В самом деле, вдали, на крутом утесе встал акрополь Коринфа, который служил морякам не только маяком, но и обещанием весьма острых удовольствий этого богатого и распущенного города…
Они нисколько не торопились и потому, выспавшись на заезжем дворе Коринфа, утром они пошли посмотреть знаменитый храм Афродиты Пандемосской, в котором уже курились дымы жертвоприношений и вокруг которого кипела густая толпа моряков со всех концов моря, паломников, ловких торгашей Коринфа, жрецов с их повязками на голове — просят не смешивать… — и сотни священных проституток, служительниц великой богини, которые зарабатывали своим ремеслом — оно считалось тут священным делом и сами девочки священными особами — большие деньги для великой богини.
— А на деньги эти пышно, без заботы живут жрецы… — тихо сказал Дорион. — Эта выдумка будет, пожалуй, пострашнее выдумки триптолема в Элевзисе… Есть в жизни вещи, о которых думать нет сил. Пойдем лучше…
— Только взглянем с обрыва… — сказал Периклес, которого очень смущали зовущие взгляды красавиц богини.
С крутой скалы был виден лазурный морской простор, шумная гавань с лесом мачт, Геликон, левее Парнас, а так как на этот раз воздух был особенно чист и прозрачен, то они легко отыскали вдали и белый Акрополь Афин. А когда густой толпой среди пышных колонн они спустились в город, Периклес вдруг тихонько толкнул локтем задумавшегося Дориона:
— Смотри: Алкивиад!.. А с ним эта… Дрозис… Или это не она?
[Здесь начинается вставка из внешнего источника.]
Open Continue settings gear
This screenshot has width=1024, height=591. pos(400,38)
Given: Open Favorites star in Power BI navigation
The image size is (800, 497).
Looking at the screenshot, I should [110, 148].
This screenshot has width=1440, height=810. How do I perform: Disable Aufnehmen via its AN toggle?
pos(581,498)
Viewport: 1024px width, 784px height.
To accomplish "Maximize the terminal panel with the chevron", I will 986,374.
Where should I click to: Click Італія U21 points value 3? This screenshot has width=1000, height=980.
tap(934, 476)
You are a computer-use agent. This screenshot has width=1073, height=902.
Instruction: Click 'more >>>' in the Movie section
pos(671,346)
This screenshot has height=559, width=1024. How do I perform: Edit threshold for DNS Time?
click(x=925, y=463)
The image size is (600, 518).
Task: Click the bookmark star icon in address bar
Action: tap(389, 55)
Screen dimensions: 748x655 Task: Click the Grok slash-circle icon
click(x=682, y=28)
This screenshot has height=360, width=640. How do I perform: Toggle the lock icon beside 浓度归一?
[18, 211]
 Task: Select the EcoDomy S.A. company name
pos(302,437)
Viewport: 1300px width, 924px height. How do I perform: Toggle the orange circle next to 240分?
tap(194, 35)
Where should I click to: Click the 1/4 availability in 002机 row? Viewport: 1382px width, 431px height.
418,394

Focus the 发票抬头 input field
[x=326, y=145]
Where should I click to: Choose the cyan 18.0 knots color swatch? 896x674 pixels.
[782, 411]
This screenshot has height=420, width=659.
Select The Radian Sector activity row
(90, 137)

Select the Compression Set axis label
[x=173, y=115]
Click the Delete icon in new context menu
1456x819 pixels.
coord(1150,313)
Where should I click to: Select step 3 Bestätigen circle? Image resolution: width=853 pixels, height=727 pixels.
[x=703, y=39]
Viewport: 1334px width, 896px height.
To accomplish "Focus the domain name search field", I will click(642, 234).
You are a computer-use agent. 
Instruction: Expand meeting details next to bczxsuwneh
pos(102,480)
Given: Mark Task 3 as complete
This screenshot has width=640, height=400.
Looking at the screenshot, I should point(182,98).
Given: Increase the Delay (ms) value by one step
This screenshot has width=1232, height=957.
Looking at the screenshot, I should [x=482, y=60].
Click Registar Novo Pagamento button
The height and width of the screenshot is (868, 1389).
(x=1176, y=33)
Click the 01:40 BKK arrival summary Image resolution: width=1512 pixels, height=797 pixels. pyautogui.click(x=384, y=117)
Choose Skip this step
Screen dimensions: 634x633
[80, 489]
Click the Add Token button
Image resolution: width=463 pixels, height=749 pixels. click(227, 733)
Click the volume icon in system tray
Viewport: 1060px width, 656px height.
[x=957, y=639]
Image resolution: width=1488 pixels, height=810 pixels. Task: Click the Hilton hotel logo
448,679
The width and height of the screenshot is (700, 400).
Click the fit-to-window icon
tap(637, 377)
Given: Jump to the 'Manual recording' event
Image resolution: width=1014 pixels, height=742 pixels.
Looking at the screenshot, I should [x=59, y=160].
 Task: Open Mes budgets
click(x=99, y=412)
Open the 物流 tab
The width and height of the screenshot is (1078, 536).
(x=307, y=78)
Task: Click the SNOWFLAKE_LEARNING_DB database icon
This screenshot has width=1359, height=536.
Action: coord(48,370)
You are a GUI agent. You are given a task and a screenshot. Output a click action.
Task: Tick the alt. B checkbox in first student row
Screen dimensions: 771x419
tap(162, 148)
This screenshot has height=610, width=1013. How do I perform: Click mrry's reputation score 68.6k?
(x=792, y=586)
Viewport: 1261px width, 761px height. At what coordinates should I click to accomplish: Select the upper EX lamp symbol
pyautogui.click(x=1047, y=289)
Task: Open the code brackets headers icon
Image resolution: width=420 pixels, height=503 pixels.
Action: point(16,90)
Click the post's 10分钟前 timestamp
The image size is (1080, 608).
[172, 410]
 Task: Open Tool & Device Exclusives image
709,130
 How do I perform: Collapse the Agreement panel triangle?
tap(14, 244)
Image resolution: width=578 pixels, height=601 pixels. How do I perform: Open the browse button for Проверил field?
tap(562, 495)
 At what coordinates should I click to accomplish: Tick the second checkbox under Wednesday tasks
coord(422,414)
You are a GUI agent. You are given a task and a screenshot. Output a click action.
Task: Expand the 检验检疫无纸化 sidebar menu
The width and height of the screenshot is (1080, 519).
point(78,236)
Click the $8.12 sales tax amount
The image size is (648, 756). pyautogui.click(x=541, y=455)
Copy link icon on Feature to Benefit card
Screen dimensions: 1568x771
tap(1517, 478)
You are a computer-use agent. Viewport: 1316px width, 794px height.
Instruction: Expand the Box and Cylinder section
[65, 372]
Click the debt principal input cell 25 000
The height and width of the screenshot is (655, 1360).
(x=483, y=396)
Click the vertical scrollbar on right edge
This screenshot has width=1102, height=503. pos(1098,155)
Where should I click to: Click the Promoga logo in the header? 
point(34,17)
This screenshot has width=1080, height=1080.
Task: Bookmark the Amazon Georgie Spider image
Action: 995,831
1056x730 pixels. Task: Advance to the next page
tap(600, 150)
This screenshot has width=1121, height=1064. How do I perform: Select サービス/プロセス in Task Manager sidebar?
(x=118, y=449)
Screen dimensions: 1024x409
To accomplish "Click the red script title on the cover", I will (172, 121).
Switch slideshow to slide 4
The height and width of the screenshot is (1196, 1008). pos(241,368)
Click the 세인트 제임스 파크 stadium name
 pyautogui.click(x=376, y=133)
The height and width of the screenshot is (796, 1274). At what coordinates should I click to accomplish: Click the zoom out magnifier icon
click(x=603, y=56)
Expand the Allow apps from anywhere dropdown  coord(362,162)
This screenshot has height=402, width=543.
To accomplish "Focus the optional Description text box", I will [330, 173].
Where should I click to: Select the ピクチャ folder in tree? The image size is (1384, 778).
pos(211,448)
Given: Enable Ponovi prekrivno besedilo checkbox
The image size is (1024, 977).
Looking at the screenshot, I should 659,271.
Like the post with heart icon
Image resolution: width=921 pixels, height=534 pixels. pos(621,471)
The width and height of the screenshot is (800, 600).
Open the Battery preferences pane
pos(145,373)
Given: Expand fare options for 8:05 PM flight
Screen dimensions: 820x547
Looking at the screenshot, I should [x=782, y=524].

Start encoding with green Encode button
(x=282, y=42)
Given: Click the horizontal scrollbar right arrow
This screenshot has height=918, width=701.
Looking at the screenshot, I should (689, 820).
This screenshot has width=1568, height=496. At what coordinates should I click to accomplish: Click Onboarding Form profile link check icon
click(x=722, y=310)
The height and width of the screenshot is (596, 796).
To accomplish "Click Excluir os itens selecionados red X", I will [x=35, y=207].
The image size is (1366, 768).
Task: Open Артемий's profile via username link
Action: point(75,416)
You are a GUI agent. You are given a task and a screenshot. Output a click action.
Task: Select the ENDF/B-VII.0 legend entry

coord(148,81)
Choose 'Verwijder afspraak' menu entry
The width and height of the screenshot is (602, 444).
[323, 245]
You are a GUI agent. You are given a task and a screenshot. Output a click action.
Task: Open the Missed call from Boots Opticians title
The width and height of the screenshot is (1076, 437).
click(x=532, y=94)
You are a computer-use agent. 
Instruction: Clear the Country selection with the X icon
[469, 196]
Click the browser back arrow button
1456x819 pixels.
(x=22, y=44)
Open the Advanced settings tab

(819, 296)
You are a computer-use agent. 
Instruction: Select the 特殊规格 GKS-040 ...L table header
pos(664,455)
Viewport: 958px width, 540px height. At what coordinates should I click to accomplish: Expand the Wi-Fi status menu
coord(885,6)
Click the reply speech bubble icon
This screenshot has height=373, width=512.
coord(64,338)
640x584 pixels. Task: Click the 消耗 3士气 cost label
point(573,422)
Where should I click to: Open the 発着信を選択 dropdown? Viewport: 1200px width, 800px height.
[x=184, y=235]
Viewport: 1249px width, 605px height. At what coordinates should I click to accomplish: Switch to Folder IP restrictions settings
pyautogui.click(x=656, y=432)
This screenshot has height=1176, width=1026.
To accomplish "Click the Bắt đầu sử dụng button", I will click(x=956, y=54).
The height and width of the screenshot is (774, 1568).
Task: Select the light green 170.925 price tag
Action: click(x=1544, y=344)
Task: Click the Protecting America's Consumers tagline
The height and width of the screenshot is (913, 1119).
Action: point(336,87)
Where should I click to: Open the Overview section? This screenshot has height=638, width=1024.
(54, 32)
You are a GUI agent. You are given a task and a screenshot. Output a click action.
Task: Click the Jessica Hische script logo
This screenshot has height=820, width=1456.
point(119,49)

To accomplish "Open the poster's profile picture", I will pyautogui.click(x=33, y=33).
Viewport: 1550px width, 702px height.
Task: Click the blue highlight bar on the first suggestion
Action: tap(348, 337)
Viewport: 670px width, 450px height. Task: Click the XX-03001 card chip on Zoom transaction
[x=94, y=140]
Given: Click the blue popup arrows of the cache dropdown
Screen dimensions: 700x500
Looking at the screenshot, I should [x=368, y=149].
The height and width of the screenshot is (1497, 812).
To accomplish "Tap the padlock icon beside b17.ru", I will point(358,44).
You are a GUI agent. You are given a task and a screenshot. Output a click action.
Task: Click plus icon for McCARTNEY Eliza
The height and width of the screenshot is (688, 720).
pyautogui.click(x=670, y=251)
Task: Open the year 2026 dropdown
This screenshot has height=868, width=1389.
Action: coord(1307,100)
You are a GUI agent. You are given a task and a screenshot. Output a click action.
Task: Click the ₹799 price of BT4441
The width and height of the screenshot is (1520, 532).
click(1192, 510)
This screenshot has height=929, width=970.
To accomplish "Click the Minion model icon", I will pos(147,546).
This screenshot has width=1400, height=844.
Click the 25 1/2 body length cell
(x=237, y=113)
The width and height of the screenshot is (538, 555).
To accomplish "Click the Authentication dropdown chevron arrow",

Но это была она. Их было несколько, все были в привядших уже венках и пьяны. Ясно было, что это не начало, а продолжение бурной ночи. Дрозис дурачилась и хохотала больше всех. Алвивиад не сводил с нее восхищенных глаз. И, когда пьяное шествие исчезло за углом, Дорион, бледный, повесив голову, зашагал прочь.
19
Авторы, писавшие о древней Греции, слишком охотно делают из нее какую-то оперу самого дурного вкуса (Гаммерлинг, например, в своей «Аспазии»). Нелепо воображать, что все греки того времени только и делали, что говорили о высоком искусстве да своей старине: русский мужик никогда не цитирует Слова о Полку Игореве, а немецкий сапожник совсем не интересуется Нибелунгами. Жизнь в грубо размалеванных декорациях удел, слава богам, немногих.